Material to process >>
■ ■ ■
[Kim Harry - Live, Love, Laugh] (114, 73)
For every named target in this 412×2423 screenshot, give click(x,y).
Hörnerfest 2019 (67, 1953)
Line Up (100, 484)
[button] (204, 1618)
■ ■ ■
Exercise description >>
The response must consist of all the data, reproduced without alteration.

Response >>
[Kim Harry - Live, Love, Laugh] (114, 73)
For every named target in this 412×2423 screenshot, give click(x,y).
Hörnerfest 2019 (67, 1953)
Line Up (100, 484)
[button] (204, 1618)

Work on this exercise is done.